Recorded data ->
*-*-*
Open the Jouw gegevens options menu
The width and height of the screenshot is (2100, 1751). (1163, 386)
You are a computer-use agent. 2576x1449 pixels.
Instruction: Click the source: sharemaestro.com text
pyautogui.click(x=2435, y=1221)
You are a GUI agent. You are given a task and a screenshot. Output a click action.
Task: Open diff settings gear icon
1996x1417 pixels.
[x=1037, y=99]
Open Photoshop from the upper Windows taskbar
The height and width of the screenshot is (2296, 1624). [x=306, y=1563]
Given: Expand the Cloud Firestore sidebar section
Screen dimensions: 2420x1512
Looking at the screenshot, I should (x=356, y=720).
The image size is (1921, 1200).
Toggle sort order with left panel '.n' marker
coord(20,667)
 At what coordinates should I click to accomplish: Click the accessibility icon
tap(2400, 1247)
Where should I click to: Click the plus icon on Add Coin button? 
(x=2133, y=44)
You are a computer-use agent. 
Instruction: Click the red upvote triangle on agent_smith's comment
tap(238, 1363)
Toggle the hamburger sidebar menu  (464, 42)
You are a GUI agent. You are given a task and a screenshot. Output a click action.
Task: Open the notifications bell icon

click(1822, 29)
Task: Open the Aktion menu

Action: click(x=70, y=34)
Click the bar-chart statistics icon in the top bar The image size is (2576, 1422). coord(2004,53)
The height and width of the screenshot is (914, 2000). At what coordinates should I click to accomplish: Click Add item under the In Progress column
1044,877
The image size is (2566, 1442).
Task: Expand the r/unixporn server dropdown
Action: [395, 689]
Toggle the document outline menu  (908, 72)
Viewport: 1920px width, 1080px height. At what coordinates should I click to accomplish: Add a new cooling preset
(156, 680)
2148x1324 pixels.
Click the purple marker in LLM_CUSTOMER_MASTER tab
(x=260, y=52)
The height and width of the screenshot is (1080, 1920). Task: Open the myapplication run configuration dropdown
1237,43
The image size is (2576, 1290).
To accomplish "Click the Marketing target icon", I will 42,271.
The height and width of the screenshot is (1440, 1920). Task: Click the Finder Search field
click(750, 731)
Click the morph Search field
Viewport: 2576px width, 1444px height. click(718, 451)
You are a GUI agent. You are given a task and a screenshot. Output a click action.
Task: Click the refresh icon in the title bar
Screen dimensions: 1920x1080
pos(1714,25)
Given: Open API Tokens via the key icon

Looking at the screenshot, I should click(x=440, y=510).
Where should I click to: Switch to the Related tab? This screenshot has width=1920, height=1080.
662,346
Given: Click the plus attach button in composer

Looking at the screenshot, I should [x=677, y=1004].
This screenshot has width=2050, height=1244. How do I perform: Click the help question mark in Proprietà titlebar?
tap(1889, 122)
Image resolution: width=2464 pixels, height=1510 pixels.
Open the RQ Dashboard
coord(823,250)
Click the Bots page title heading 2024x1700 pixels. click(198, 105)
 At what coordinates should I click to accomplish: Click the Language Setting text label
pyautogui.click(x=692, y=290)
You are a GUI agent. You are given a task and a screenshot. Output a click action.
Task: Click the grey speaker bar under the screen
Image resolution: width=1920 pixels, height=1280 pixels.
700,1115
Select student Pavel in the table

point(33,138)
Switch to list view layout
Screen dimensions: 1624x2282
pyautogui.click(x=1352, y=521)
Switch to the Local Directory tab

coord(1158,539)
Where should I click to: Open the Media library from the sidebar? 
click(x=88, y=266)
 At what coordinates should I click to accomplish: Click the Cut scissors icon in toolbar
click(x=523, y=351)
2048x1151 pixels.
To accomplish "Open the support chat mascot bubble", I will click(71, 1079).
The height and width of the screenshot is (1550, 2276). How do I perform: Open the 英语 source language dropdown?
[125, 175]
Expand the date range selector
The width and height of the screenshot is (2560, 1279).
*-*-*
Repeat each entry word for word.

YOUR SOLUTION ->
Open the Jouw gegevens options menu
The width and height of the screenshot is (2100, 1751). (1163, 386)
You are a computer-use agent. 2576x1449 pixels.
Instruction: Click the source: sharemaestro.com text
pyautogui.click(x=2435, y=1221)
You are a GUI agent. You are given a task and a screenshot. Output a click action.
Task: Open diff settings gear icon
1996x1417 pixels.
[x=1037, y=99]
Open Photoshop from the upper Windows taskbar
The height and width of the screenshot is (2296, 1624). [x=306, y=1563]
Given: Expand the Cloud Firestore sidebar section
Screen dimensions: 2420x1512
Looking at the screenshot, I should (x=356, y=720).
The image size is (1921, 1200).
Toggle sort order with left panel '.n' marker
coord(20,667)
 At what coordinates should I click to accomplish: Click the accessibility icon
tap(2400, 1247)
Where should I click to: Click the plus icon on Add Coin button? 
(x=2133, y=44)
You are a computer-use agent. 
Instruction: Click the red upvote triangle on agent_smith's comment
tap(238, 1363)
Toggle the hamburger sidebar menu  (464, 42)
You are a GUI agent. You are given a task and a screenshot. Output a click action.
Task: Open the notifications bell icon

click(1822, 29)
Task: Open the Aktion menu

Action: click(x=70, y=34)
Click the bar-chart statistics icon in the top bar The image size is (2576, 1422). coord(2004,53)
The height and width of the screenshot is (914, 2000). At what coordinates should I click to accomplish: Click Add item under the In Progress column
1044,877
The image size is (2566, 1442).
Task: Expand the r/unixporn server dropdown
Action: [395, 689]
Toggle the document outline menu  (908, 72)
Viewport: 1920px width, 1080px height. At what coordinates should I click to accomplish: Add a new cooling preset
(156, 680)
2148x1324 pixels.
Click the purple marker in LLM_CUSTOMER_MASTER tab
(x=260, y=52)
The height and width of the screenshot is (1080, 1920). Task: Open the myapplication run configuration dropdown
1237,43
The image size is (2576, 1290).
To accomplish "Click the Marketing target icon", I will 42,271.
The height and width of the screenshot is (1440, 1920). Task: Click the Finder Search field
click(750, 731)
Click the morph Search field
Viewport: 2576px width, 1444px height. click(718, 451)
You are a GUI agent. You are given a task and a screenshot. Output a click action.
Task: Click the refresh icon in the title bar
Screen dimensions: 1920x1080
pos(1714,25)
Given: Open API Tokens via the key icon

Looking at the screenshot, I should click(x=440, y=510).
Where should I click to: Switch to the Related tab? This screenshot has width=1920, height=1080.
662,346
Given: Click the plus attach button in composer

Looking at the screenshot, I should [x=677, y=1004].
This screenshot has width=2050, height=1244. How do I perform: Click the help question mark in Proprietà titlebar?
tap(1889, 122)
Image resolution: width=2464 pixels, height=1510 pixels.
Open the RQ Dashboard
coord(823,250)
Click the Bots page title heading 2024x1700 pixels. click(198, 105)
 At what coordinates should I click to accomplish: Click the Language Setting text label
pyautogui.click(x=692, y=290)
You are a GUI agent. You are given a task and a screenshot. Output a click action.
Task: Click the grey speaker bar under the screen
Image resolution: width=1920 pixels, height=1280 pixels.
700,1115
Select student Pavel in the table

point(33,138)
Switch to list view layout
Screen dimensions: 1624x2282
pyautogui.click(x=1352, y=521)
Switch to the Local Directory tab

coord(1158,539)
Where should I click to: Open the Media library from the sidebar? 
click(x=88, y=266)
 At what coordinates should I click to accomplish: Click the Cut scissors icon in toolbar
click(x=523, y=351)
2048x1151 pixels.
To accomplish "Open the support chat mascot bubble", I will click(71, 1079).
The height and width of the screenshot is (1550, 2276). How do I perform: Open the 英语 source language dropdown?
[125, 175]
Expand the date range selector
The width and height of the screenshot is (2560, 1279).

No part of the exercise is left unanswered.